Gabrielle, alias Gabe-ia sangat mencintai gadis keturunan Indo-Spanyol itu. Seorang supermodel kelas dunia, sangat cantik, pintar dan modis. Bak dewi kayangan, berbeda jauh dengan sang Istri, yang cuma seorang gadis desa. Berpenampilan sederhana, bahkan hampir tak ada riasan make up dari tubuh wanita itu. Memang cantik, tapi urusan hati dan perasaan. Jelas tak bisa dibohongi, tidak ada ketertarikan sedikitpun apalagi berniat membuka hati untuk Wulan.
Di dalam hati Teo, hanya terbersit rasa benci dan kesal terhadap Wulan. Setiap melihat Wulan, amarah Teo menjadi memuncak. Hasrat di dalam hati, hanya ingin menyakiti wanita itu.

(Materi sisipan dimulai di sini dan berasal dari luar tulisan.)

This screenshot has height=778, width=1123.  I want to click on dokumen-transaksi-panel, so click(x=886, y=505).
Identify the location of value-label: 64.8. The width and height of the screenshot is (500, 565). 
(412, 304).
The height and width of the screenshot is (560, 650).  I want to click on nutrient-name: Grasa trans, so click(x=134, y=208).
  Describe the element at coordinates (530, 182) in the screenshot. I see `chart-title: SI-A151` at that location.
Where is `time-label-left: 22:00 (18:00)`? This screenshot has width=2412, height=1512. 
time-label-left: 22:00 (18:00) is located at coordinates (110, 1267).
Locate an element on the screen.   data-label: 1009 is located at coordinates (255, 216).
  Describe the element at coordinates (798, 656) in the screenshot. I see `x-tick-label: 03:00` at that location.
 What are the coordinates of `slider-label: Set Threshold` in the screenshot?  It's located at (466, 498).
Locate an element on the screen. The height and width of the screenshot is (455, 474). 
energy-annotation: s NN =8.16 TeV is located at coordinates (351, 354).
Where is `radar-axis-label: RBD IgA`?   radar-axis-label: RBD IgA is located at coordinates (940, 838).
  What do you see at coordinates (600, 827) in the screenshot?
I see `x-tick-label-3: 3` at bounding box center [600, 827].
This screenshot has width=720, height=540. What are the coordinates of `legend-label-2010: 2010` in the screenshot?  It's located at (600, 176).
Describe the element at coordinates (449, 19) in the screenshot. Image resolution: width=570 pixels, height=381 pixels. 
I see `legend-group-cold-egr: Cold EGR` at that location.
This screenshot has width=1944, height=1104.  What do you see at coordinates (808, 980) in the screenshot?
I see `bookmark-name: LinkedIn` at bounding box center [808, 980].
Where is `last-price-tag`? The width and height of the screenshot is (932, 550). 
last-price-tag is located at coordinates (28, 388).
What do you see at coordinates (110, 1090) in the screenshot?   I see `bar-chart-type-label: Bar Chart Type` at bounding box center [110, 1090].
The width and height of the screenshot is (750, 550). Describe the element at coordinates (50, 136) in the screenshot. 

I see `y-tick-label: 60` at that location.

Wulan sesenggukan menangis nasib malang. Beginilah pernikahan yang digadang-gadang orangtua dan keluarga Matteo. Pernikahan kacau balau, tak ada ikatan cinta, bahkan tak memiliki landasan, terkecuali keterpaksaan. Wulan akan bertahan, sepahit dan sesakit apapun.
Meski sang Suami tak menganggap, bahkan tak menginginkan. Ia akan mengabdi untuk pria itu, menjadi istri yang baik. Gadis ini akan tulus menemani sang Suami, meski ia tak mengerti cintakah ia kepada sang suami, karena ia belum pernah merasakan cinta maupun tertarik dengan seorang pria. Cinta itu seperti apa, Wulan tak tahu.
Seumur ia menginjak di bumi, hingga sekarang berumur 18 tahun. Belum sekalipun ia mengenal cinta, berteman dengan lawan jenis juga bisa dihitung jari. Ia hanya memiliki beberapa teman pria, itupun teman bermain dan sekolah. Wulan sedikit kurang bergaul, karena ia merasa malu dengan status asal-usulnya yang tidak jelas.